The Annual International Berkeley Undergraduate Prize for Architectural Design Excellence
Berkeley Prize 2024

Valerie Fletcher: The Role and Power of Design in Social Sustainability

The Role and Power of Design in Social Sustainability

Valerie Fletcher
 


(Originally published in Abacus, A Bi-Annual Journal of Architecture, Conservation and Urban Studies, India, Monsoon  2007.)

A global dialogue has begun with profound implications for architecture and design. The UN’s World Health Organization (WHO) posed a challenge to designers with its redefinition of disability as a contextual experience in 2001. Though WHO policy would not ordinarily be relevant to designers, this is different. WHO defined disability not as a phenomenon of a fixed segment of the population but rather as a universal human experience. It is not about some vague ‘them’ but rather about all of us. Most significantly for designers, it reframed disability as a by-product of the interaction between the individual and the environment. When we design the environment to anticipate a spectrum of potential limitations, we have the power not only to minimize disability but, potentially, to enhance everyone’s well-being and performance.  The UN’s 191 member states adopted the new definition, called the International Classification of Functioning, Disability and Health (ICF) after ten years of development, making this a framework for research and collaboration globally. 

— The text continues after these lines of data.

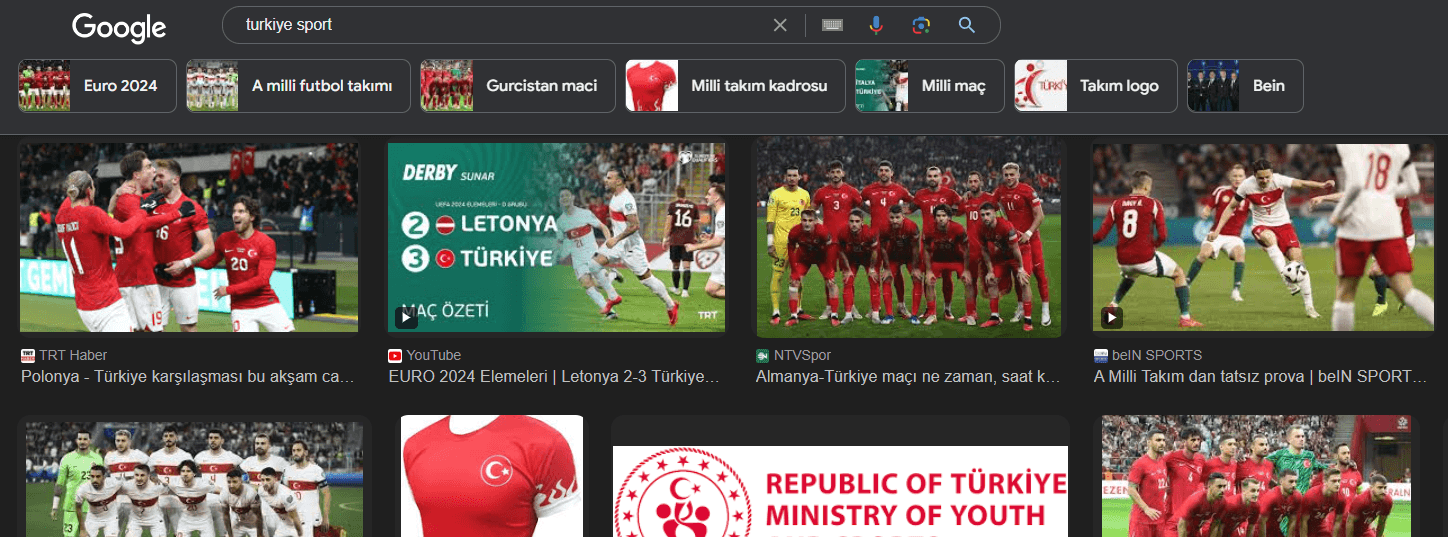Click the play icon on beIN SPORTS image
The image size is (1448, 537).
(1111, 318)
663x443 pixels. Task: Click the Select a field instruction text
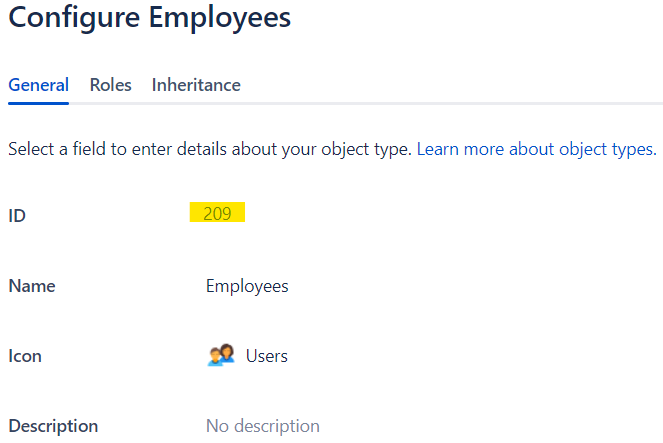coord(210,149)
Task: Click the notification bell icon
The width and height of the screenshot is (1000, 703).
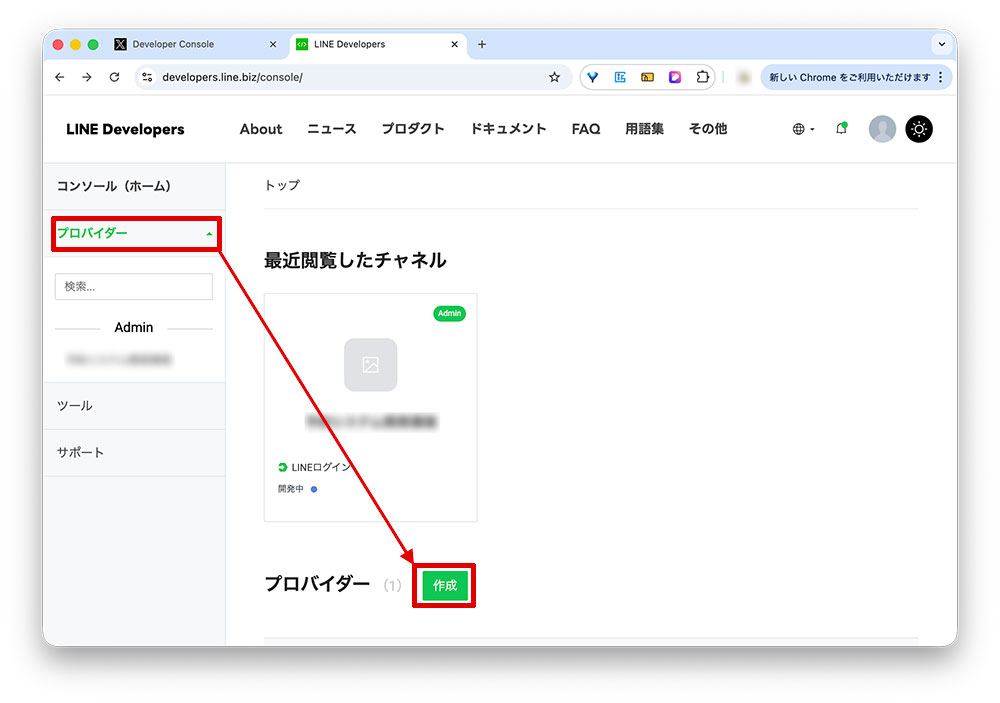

The timing is just in time to respond to new population realities. The aging of the world’s population is the tsunami of 21st century demographics. Each month the number of people 60 and over increases by 1.2M.  By 2050, for the first time in history, the old will outnumber children.  The most dramatic changes are in the developing world. It is projected that there will be 400M Chinese 60+ by 2050, the same year that the entire Japanese population is expected to be no more than 69M. 

In contrast to the rallying cry of environmental sustainability, driven by the need to address the failure in the 20th century to exercise responsible stewardship of the planet, design for social sustainability responds to a successful accomplishment of the 20th century. Longer lives are one measure. The other is survival of maladies that would have cut short our lives a generation ago. Now it is commonplace to survive congenital abnormalities, catastrophic illness or serious injury. Science has delivered not only the promise that many of us will live decades longer than a century ago but also the reality that many of us are survivors, grateful to live but living with some limitations.  

The only rational response to the changed human landscape must be sense of urgency that nothing but a wholesale rethinking of our responsibility and power as designers.  There is no time to waste replicating old solutions. We must invent solutions for a range of human ability in every project from urban infrastructure to workplaces, homes, schools, cultural and entertainment venues. The ICF calls for designers to go beyond barrier removal and identify the facilitators of well-being and performance. That charge is incorporated into the 2007 UN Treaty on the Human Rights of People with Disabilities. As of today, 90 nations, including India, have signed the Treaty.  It is a time for designers to lead a new vision of the potential of design to transform the human condition.